Electoral Insight – July 2003

Rush the Vote

Rush the Vote

Wayne Brown
Managing Editor,
Electoral Insight, Elections Canada

Rush the Vote, an Ontario youth organization, is using music and entertainers to encourage young people "to get involved in the democratic process and to become better informed about society's issues."

At the April 6, 2003, Rush the Vote rally in Ottawa, young people voted in a mock referendum on whether the voting age should be reduced to 16.

The national Rush the Vote campaign was launched at an April 6, 2003, block party in downtown Ottawa. It was timed to coincide with the annual Juno awards. This helped attract 17 solo artists and bands, who gave free performances on a stage constructed in the middle of what is normally a busy street in the nation's capital. "If you want a large attendance, bring the music," said Paul Green, Rush the Vote's executive director. "It is the tool by which kids really understand their world. Right or wrong, that is a fact. They take their cue from the leaders of the entertainment world, not from social and political leaders. In music, they see a reflection of themselves." The rally was also supported by the national MuchMusic television channel, the National Capital Commission and three local radio stations.

Several speakers encouraged young people to get involved in political and social causes and use their right to vote. Meanwhile, many of those who attended marked ballots in a mock referendum on a question about whether the voting age should be lowered from 18 to 16. By an almost two to one vote count (304 to 171), they supported making such a change.
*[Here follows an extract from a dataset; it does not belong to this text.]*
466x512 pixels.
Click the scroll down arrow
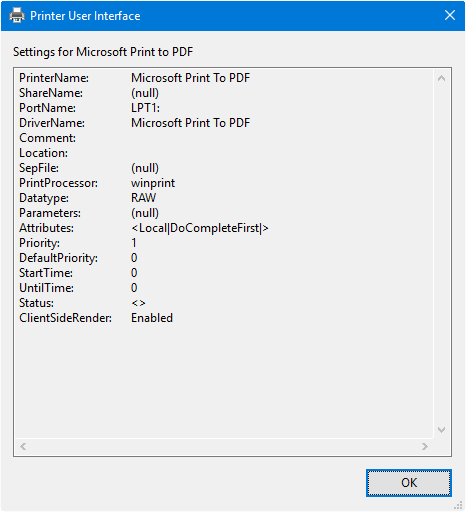click(x=441, y=429)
"Rush the Vote focuses not only on trying to get youth to the polls, but to simplify information; making it easier to understand," says Mr. Green. "Many youth can't see the difference between the various parties and candidates and what they stand for. The parties have not made it clear to them."

Mr. Green also calls for the creation of a new national body with a strategy to mount a full-time effort solely devoted to informing young Canadians about the importance of voting and encouraging them to do so.

Founded in 1997, Rush the Vote was inspired by the Rock the Vote campaigns in the United States and also evolved from the Universal Black Student Association (founded because of an estimated 50 percent school dropout rate among Black youth in Ontario), and from B.L.O.C.K. Headz (Building Links on Community Korners). While survey research indicates that only about 25 percent of Canada's 18 to 24-year-olds voted at the 2000 federal election, Mr. Green believes the proportion of Black youth who cast ballots was likely much lower. "Many feel they are dealing with other day-to-day problems, including schools, jobs, careers, the judicial system. Voting is on the back burner. We are trying to show them how everything is related."

Rush the Vote plans to hold another event during the next Ontario provincial election, in a further attempt to boost youth voting. Its first major rally was held during the 1999 Ontario election, and a Dunk the Vote event, involving basketball personalities, was held in 2000 at the University of Toronto to encourage higher turnout in municipal elections.


The opinions expressed are those of the authors; they do not necessarily reflect those of the Chief Electoral Officer of Canada.